Figure S2.

WEE1 inhibition induces generation of dsRNA and activation of IFN pathway. (A and B) Quantification of the selected ISGs by qPCR in OV90 cells and ES-2 after stimulation with poly I:C or dsDNA90 (n = 2; three independent experiments). (C) Western blot validation of the effect of WEE1 siRNA knockdown in ID8 and OV90 cells. Data represent three independent experiments. (D) Quantification of ISGs by qPCR in ES-2 cells after AZD1775 treatment for 48 h (three independent experiments). (E and F) Cellular dsRNA was evaluated with anti-dsRNA (J2) immunofluorescence in ID8 cells transfected with either si-NC, si-Wee1, or AZD1775 for 72 h. Scale bar, 50 µm (three independent experiments). (G) Quantification of the selected ISGs by qPCR in OV90 cells transfected with either si-NC or si-WEE1 and treated with AZD1775 for 48 h (three independent experiments). (H) Western blot validation of the effect of dsRNA and dsDNA sensors siRNA knockdown in OVCAR4 cells.
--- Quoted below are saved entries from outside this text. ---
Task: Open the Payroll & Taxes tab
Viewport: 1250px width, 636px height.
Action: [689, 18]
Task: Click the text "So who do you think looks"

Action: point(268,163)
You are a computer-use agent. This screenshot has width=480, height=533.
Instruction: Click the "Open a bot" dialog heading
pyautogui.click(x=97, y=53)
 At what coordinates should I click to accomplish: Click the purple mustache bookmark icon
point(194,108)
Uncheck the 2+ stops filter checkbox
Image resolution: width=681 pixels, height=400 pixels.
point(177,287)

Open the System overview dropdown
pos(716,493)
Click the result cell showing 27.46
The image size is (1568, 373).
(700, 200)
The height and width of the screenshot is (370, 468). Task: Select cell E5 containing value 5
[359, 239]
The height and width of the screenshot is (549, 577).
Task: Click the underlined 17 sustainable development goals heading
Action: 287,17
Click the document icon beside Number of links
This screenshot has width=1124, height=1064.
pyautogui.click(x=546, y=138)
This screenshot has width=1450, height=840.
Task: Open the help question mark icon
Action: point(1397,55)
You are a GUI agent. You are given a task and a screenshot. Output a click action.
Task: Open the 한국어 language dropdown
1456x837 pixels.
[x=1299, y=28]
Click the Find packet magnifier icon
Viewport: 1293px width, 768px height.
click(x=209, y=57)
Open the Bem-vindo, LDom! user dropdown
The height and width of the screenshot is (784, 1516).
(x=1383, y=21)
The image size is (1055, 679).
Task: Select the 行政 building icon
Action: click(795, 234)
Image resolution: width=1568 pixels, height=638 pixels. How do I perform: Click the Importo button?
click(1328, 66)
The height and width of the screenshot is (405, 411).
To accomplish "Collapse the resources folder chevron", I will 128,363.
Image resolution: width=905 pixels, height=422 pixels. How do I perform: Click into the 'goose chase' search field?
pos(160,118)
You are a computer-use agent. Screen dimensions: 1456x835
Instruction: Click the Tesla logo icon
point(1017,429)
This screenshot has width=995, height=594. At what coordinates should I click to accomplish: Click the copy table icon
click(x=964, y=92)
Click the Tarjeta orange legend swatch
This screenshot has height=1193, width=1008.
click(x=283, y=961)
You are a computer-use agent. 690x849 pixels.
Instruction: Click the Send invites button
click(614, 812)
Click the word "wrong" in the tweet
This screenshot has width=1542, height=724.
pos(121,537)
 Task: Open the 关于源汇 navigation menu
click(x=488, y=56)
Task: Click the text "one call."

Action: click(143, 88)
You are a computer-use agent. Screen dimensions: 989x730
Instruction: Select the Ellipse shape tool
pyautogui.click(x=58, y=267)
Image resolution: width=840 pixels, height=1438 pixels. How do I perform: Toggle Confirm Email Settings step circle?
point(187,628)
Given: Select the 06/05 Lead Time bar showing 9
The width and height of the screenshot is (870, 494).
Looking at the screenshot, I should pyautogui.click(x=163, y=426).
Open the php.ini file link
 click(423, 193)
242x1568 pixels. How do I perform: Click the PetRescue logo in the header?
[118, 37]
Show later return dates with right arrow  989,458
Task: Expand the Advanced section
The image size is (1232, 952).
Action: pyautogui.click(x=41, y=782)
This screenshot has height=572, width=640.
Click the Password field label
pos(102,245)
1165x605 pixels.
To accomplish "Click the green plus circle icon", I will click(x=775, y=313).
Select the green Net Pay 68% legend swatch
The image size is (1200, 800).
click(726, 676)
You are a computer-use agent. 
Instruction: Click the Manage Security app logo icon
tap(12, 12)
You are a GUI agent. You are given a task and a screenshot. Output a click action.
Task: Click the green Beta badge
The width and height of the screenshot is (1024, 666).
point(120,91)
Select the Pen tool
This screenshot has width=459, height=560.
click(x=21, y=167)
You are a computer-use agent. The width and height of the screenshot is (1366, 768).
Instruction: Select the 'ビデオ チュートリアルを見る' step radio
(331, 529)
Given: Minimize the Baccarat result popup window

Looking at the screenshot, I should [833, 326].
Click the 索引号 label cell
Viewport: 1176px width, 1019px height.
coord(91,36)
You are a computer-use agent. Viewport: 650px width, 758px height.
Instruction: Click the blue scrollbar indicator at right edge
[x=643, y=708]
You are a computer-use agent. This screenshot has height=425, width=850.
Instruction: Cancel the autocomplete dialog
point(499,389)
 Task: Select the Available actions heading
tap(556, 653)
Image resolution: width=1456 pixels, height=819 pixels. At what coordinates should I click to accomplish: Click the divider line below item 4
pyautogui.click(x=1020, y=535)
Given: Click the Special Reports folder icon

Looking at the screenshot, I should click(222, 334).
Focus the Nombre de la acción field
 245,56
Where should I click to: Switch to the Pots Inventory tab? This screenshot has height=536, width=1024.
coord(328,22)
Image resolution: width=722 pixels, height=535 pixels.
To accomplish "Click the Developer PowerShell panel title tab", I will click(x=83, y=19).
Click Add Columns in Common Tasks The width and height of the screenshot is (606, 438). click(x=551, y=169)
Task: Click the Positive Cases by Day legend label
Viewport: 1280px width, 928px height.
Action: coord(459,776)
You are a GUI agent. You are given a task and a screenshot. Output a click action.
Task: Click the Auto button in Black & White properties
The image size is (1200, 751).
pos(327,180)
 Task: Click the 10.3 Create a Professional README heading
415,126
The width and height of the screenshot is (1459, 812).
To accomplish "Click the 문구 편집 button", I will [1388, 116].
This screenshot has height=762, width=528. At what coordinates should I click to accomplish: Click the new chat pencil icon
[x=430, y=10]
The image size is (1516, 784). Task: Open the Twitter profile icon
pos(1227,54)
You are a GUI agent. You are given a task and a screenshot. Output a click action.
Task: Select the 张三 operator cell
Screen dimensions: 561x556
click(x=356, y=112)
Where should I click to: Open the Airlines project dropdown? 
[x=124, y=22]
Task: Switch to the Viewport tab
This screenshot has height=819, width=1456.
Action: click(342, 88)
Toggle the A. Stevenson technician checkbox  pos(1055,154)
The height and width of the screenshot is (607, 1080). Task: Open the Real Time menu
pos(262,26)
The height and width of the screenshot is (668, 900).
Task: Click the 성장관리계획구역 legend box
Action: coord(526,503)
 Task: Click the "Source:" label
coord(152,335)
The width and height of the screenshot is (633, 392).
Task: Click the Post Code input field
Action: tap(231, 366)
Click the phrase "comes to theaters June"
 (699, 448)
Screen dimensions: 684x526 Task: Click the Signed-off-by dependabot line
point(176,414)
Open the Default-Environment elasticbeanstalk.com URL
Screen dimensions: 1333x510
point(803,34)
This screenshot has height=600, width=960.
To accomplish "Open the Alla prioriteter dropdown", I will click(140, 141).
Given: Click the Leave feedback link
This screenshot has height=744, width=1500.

Data represent three independent experiments. (I) Quantification of the selected ISGs by qPCR in OVCAR4 cells. Cells were transfected with either si-NC or si-TLR3 and treated with AZD1775 for 48 h (three independent experiments). (J) Representative images of immunofluorescence staining of cGAS in ID8 cells treated with DMSO or AZD1775 for 48 h. Scale bar, 20 µm. Data represent three independent experiments. (K) Quantification of the selected ERV and ISGs by qPCR. OV90 cells were treated with DMSO or AZD1775 or didanosine (DDI) or combination for 48 h (three independent experiments). The real-time qPCR data were normalized to β-actin. Data across panels represent mean ± SEM of three independent experiments. *, P < 0.05; **, P < 0.01; ***, P < 0.001. P values were determined by unpaired t test (A, B, and D), and ANOVA with Bonferroni post hoc test (G, I, and K).